As minority firms in almost any city can confirm, age-long discrimination and economic road blocks for racial minorities and women have long been embedded in the process. The only way to level the playing fields for minority contractors is to sustain equality of opportunity. And the few who get a chance are kept from the real goal of all contractors: graduating from small time to prime time. The moral compass in need of movement is not only that of White contractors, but of government agencies as well, which have the oversight and the power to give contracts, that nonetheless do not follow their own rules for leveling the playing field. The only conclusion one can draw is that these DFL directed agencies aren’t supposed to.

This is why I have concluded that the only association that seems to be desired for Blacks is to occupy the jails built by the White contractors. It is why I see the war on drugs as a war on young Black men, especially the poor of the inner city. Everyone’s spirit soars when they work on what they enjoy working on. When society purposefully not only prevents, but also withholds opportunities for decent education, jobs and incomes through policies that allow discrimination and exclusion, it is the same as making war on them.
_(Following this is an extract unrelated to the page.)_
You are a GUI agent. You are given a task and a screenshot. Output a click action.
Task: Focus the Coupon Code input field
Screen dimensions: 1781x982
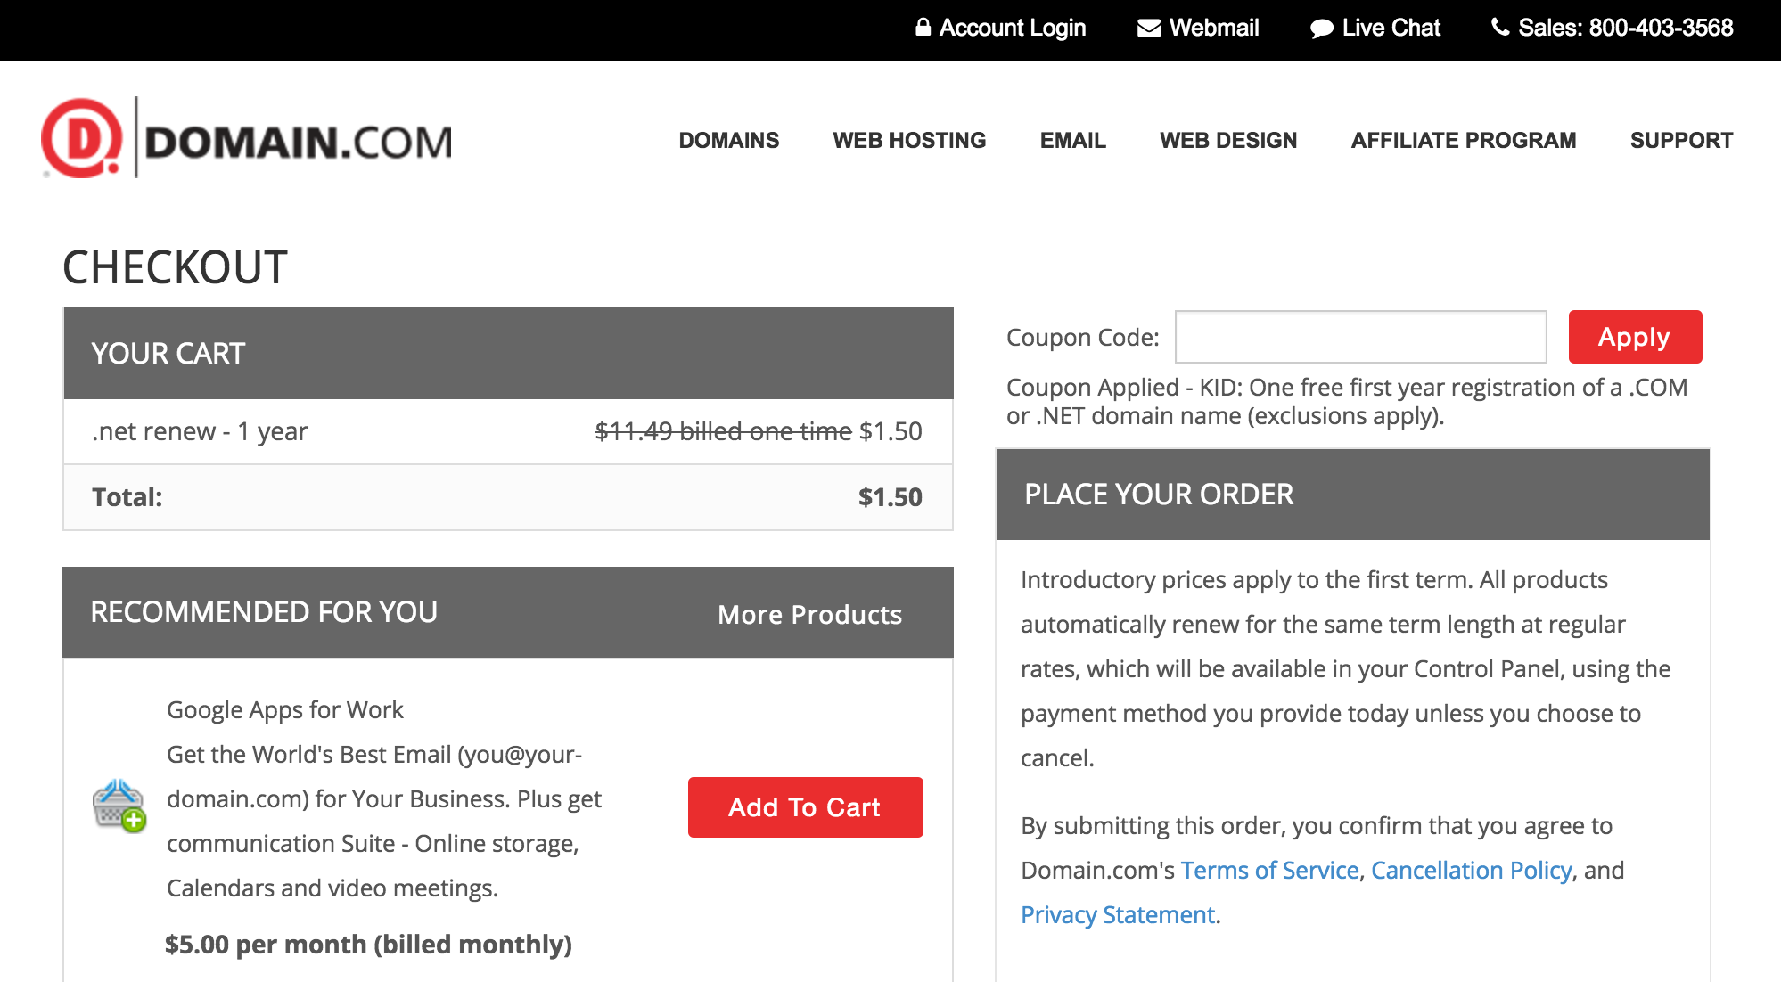[1360, 337]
Page 152: Minneapolis needs to know there is only one jail project that counts, and that is the program that helps kids grow up right so they do not become candidates for jail. That means Whites have to give up the notion that Blacks are jailbait and include Black contractors and hire Black workers. But as long as Black organizations such as the NAACP and the Urban League, and so-called Black leaders, including Black pastors and community center individuals, serve the interest of the Mastuhs, and don’t work directly to end the discrimination and horrible consequences of racism in education, housing, and construction hiring, the corruption will remain in place and young Black men will remain on track for jail.

Page 156: To put this chapter in different words: Minneapolis doesn’t want to hire Black men. Period. All city and Federal construction projects are supposed to. They don’t. Minneapolis is not in compliance because it doesn’t believe in compliance. There is no push for it from the city. You destroy a man by not letting him get a job. That is the goal: destroy the Black man. He can’t raise a family without a job. Its the price Minneapolis is willing to pay to keep us in our place. For over a year we have been trying to get the city to give us compliance numbers. Natalie Johnson-Lee, when told by the Department that they couldn’t provide the numbers, ordered them to come to the meeting of her Health and Human Services Committee, October 3, 2002, and state so publicly and in writing. And that is what happened. On October 3, 2002, the head of the Minneapolis Civil Rights Department admitted she had no information regarding compliance in construction and no information regarding the Civilian Review Authority. The Minneapolis Story just keeps on writing itself new verses to the same old song. And the tune isn’t pretty. And compliance in Minneapolis for minorities isn’t just about American home grown Blacks, as it now also includes a large contingent of Somalis. If you read only the Star Tribune, you remain ignorant. But if you read the Spokesman-Recorder or The City Pages, you receive a full reporting of this travesty of boss city government.

Posted 5-14-05, 5:10 a.m. Edits 2:15 p.m.


5/11/2005/#54: $50,000 out of the Cheerios Box from General Mills. Programs or payoff?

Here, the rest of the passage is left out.